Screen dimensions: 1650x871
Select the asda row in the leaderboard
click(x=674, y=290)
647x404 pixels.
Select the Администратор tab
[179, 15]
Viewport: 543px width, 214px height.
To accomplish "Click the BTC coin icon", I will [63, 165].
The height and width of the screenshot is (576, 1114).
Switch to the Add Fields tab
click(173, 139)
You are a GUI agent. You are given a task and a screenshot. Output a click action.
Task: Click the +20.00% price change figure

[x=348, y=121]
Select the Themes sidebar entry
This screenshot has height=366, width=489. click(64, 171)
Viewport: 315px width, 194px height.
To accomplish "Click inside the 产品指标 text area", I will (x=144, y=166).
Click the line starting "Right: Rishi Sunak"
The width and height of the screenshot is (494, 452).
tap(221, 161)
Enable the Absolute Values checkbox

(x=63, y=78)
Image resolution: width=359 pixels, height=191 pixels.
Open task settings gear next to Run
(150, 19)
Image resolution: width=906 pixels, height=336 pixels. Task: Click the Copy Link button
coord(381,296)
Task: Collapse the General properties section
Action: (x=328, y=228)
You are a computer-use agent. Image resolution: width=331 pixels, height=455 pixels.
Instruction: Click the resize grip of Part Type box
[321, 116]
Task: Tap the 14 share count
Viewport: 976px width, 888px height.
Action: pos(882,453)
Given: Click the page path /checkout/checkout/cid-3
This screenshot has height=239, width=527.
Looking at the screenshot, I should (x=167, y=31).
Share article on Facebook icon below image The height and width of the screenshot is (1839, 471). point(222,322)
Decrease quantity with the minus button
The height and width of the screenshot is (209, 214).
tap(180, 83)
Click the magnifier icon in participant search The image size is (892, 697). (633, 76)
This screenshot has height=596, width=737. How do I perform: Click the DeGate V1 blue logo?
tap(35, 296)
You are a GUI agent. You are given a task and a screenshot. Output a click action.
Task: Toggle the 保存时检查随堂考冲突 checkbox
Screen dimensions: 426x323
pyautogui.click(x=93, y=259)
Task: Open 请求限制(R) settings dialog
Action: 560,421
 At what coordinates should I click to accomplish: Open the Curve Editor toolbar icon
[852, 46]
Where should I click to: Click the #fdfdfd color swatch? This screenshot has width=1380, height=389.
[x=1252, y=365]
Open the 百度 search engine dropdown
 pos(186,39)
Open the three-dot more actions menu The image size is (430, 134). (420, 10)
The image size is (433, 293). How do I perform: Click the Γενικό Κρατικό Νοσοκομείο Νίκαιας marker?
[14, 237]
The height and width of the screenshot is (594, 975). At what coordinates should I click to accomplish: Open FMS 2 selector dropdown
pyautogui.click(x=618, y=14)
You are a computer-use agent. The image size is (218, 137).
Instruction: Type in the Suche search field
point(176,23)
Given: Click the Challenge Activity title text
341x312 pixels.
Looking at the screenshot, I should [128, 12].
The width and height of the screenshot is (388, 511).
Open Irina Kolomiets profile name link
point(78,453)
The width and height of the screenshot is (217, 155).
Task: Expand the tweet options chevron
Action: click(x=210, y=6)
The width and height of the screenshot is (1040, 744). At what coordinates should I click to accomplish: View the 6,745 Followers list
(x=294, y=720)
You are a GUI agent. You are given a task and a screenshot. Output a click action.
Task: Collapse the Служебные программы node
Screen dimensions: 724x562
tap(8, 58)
#####
_ACTIVITY:_
Gather from the data above every line with the string "computer".

_WORKED SOLUTION:_
You are a computer-use agent. Image resolution: width=331 pixels, height=455 pixels.
You are a computer-use agent. The image size is (218, 137).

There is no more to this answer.